■ PROBLEM TO WORK ON ■
Show every line of the records below that contains the string "menu", matching case exactly.

■ SOURCE RECORDS ■
************
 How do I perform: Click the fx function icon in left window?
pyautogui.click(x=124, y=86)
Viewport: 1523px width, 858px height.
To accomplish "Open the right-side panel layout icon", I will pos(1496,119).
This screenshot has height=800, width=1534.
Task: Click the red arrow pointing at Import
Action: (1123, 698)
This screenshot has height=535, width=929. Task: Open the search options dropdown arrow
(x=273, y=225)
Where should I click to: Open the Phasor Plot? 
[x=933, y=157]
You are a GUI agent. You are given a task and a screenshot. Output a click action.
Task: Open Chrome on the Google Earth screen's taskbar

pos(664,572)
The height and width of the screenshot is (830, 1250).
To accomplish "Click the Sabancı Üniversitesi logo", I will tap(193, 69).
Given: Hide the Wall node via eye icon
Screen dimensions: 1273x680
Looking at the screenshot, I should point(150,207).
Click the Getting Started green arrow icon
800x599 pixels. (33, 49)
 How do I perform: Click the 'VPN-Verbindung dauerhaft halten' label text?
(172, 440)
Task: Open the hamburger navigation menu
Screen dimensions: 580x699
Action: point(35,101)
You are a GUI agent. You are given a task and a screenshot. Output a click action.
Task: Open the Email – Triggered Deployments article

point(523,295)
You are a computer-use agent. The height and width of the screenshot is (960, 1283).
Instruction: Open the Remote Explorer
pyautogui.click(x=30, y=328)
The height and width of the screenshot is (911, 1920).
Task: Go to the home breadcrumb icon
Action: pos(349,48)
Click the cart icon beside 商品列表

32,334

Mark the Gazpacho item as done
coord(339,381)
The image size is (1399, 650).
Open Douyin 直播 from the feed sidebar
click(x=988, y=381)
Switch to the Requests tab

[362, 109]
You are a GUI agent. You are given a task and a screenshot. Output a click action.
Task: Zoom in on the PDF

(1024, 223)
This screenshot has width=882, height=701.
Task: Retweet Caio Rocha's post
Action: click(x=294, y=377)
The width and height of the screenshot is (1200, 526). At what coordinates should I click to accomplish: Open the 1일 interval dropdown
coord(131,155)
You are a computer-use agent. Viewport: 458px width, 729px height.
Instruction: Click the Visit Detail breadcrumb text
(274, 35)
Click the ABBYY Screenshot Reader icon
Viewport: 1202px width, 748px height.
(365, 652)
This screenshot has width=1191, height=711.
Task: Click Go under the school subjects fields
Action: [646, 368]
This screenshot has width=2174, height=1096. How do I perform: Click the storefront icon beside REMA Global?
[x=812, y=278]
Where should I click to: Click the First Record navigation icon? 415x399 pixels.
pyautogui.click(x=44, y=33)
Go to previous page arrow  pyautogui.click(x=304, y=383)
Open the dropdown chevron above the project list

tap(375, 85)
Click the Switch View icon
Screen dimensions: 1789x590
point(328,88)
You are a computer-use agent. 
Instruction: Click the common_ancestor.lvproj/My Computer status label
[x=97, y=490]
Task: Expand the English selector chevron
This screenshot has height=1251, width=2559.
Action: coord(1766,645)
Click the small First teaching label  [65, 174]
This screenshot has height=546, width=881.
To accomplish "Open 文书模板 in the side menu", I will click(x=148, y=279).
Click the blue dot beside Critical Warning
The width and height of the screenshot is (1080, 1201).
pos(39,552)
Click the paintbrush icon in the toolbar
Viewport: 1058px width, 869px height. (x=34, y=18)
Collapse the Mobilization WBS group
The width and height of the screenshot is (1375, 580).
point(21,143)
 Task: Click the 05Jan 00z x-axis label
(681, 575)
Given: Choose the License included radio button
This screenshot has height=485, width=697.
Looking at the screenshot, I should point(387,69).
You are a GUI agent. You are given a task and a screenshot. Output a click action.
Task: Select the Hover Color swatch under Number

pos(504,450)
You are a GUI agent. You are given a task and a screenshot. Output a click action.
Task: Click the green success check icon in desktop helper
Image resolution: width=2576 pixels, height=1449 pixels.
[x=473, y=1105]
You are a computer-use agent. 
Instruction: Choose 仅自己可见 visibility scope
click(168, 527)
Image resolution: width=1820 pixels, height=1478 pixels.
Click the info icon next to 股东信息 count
************
■ CORRECT RESPONSE ■
Task: Open the hamburger navigation menu
To accomplish "Open 文书模板 in the side menu", I will click(x=148, y=279).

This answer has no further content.